======== Exercise inputs

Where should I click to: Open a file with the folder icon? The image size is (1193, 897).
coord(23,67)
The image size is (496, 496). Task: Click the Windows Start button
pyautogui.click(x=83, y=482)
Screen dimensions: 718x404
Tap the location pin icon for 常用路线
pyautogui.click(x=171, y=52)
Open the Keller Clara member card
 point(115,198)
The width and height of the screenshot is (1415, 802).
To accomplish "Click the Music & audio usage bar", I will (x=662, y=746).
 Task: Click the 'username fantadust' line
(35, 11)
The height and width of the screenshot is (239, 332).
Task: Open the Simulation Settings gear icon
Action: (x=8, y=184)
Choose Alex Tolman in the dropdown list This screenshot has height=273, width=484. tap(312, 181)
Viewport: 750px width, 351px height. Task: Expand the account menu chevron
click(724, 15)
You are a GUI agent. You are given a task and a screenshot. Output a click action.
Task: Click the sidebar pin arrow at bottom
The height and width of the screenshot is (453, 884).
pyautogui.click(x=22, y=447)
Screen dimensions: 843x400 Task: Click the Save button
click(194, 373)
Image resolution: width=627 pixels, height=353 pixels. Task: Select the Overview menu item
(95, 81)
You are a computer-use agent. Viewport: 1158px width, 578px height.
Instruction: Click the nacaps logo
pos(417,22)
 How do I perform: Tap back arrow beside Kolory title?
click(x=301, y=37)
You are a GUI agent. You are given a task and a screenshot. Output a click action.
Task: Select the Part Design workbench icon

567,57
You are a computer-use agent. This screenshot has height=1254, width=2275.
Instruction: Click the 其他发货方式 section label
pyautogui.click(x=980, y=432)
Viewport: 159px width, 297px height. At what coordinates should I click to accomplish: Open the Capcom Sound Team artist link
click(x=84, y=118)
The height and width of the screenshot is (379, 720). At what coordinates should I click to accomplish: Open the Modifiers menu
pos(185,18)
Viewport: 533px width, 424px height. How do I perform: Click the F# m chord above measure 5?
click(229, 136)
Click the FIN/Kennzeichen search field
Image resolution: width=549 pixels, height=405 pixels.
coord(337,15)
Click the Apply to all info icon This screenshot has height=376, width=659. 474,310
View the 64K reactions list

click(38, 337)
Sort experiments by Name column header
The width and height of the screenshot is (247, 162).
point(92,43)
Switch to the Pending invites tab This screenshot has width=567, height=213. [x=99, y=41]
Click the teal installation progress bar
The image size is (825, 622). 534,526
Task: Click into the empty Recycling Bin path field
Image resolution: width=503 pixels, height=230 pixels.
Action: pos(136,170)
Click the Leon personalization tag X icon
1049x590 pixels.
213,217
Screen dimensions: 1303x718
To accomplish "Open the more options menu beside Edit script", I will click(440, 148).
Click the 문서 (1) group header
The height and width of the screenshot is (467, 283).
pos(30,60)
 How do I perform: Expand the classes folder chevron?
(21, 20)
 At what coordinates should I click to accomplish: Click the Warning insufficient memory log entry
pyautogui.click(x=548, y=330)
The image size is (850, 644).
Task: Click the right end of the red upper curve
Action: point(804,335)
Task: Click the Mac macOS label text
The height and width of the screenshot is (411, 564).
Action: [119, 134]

================

Convert the rows above into a JSON list of strings, one string per line with blank lines omitted, beginning at the line that contains "You are a computer-use agent. Viewport: 1158px" and stopping after the line that contains "click(229, 136)".

Finished answer –
[
  "You are a computer-use agent. Viewport: 1158px width, 578px height.",
  "Instruction: Click the nacaps logo",
  "pos(417,22)",
  " How do I perform: Tap back arrow beside Kolory title?",
  "click(x=301, y=37)",
  "You are a GUI agent. You are given a task and a screenshot. Output a click action.",
  "Task: Select the Part Design workbench icon",
  "567,57",
  "You are a computer-use agent. This screenshot has height=1254, width=2275.",
  "Instruction: Click the 其他发货方式 section label",
  "pyautogui.click(x=980, y=432)",
  "Viewport: 159px width, 297px height. At what coordinates should I click to accomplish: Open the Capcom Sound Team artist link",
  "click(x=84, y=118)",
  "The height and width of the screenshot is (379, 720). At what coordinates should I click to accomplish: Open the Modifiers menu",
  "pos(185,18)",
  "Viewport: 533px width, 424px height. How do I perform: Click the F# m chord above measure 5?",
  "click(229, 136)"
]